İnsanlık ailesinin yaşadığı küresel kriz değerlerimizi, geleceğimizi ve doğayı tehdit ediyor. Temsili demokrasi tüm kazanımlarına rağmen bu tehlikeyi önleyecek çözümleri üretemiyor. Yoksulluk, gelir dağılımında derinleşen uçurum, savaş ve çatışmalar, kaçınılmaz olarak doğuştan kazandığımız hakları yok sayıyor. Göç ve buna dayalı gelişmeler elbette önce yerlerini terk etmek zorunda bırakılanlar olmak üzere bir çok coğrafyada istikrarsızlık ve kaosa zemin oluşturarak, tüm insanlığı öngörülemeyen bir istikbalin gerilimine itiyor. Yükselen nefret söylemleri kamplaşma ve kopuş siyasetini besliyor.
Bu durumdan çıkışa dair verilen mesajlar eski ezberlerden öteye geçmiyor, atılan adımlar sorunu çözmekten çok yönetmeye ilişkin programlardan ileriye gidemiyor. Bölge ve ülke siyasetinde de gerek geçmişten devraldığımız sorunlar gerekse önümüzdeki süreçte yüz yüze kalacağımız gerçekler için yeni siyasal çözüm alternatiflerinin arayışı içine girmeyi zorunlu kılıyor.
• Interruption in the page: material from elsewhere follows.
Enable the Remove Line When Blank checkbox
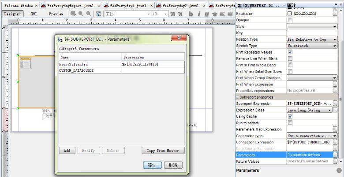Viewport: 344px width, 177px height. click(290, 58)
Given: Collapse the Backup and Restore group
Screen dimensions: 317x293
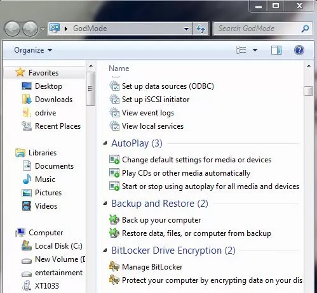Looking at the screenshot, I should 105,204.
Günlük polemik ve kısır çekişmeleri aşacak bir tarz ve siyaset diline olan ihtiyaç her gün kendisini daha fazla hissettiriyor. Kişi ya da parti çıkarlarının ötesinde ve üzerinde bir toplumsal siyasetin inşası insanlığa ve ülkeye dair kaygısı olan herkese sorumluluk yüklüyor.
Sessiz çoğunluğun kendisiyle ilgili karar süreçlerine etkin katılımına dair yapısal sorunlarla yüzleşmek, yeni yöntem ve araçları tartışmayı gerektiriyor.
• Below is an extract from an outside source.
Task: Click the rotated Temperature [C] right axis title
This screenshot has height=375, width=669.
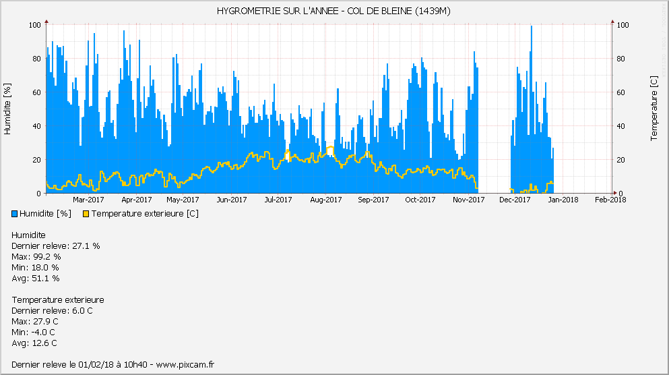Action: 654,109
Mevcut durumdan en çok rahatsız olan kararsız diye tarif edilen seçmenleri anlamaya çalışmak siyasette sağlıklı bir dönüşümün olmazsa olmazı olarak karşımıza çıkıyor.
Hak Temelli bakış açısıyla kurucu bir siyasetin toplumsal zeminde inşası yerel buluşma ve ortaklaşmaları gerektiriyor.
Kimlik ve kültürel farkları gözdağı, arbede gerekçesi olmaktan çıkaracak, ortak bir aklın geliştirilmesi, yaşadığımız acılar karşısında empati yapabilen toplumsal bir vicdanın oluşması, aktif yurttaş ve sorumlu toplum bilinci ile mümkün olabilir.
Kolay mahkum eden, ötekileştiren, dışlayan, tanımlayan bir dil yerine tanımaya, anlamaya çalışan bir yaklaşıma ihtiyacımız var.
Dar grup refleksleri ya da kişisel kariyer hesaplarına kurban edilmeyecek bir örgütlenme ahlakı ve çalışma ortamı ancak toplumsal kaygıları merkeze alan bir tutumla sağlanabilir.
Politikadaki tıkanma toplum ile siyaset, iktidar ile muhalefet, kitle ile örgütlü yapılar ilişkisinde yeni bir değerlendirmeyi dayatıyor. Toplumsal mücadelelerde büyük bedeller ödenerek insanlığın ortak kazanımları haline gelen eşitlik, özgürlük, barış gibi değerlerin kalıcı ve bağlayıcı hukuki güvenceye kavuşturulması insan onurunu ve doğayı merkeze alan bir programı gerektiriyor.
Her türlü ayrımcılığa ve ayrıcalığa karşı çoğulcu bir hukuk ancak katılımcı bir demokrasi anlayışı ile hayata geçirilebilir. Küresel kapitalizmin vahşi uygulamalarının otoriter yönetimlere güç katan arayışları doğurması karşısında toplumsal adalet ve hak temelli siyaset gerçek bir alternatiftir.
İktidarların değişmesiyle bile değişmeyen ahlaki yozlaşma, yabancılasma ve siyasal çürüme karşısında özgürce tartışacağımız bir platform kurmaya, toplumsal dayanışma için harekete geçmeye davet ediyoruz.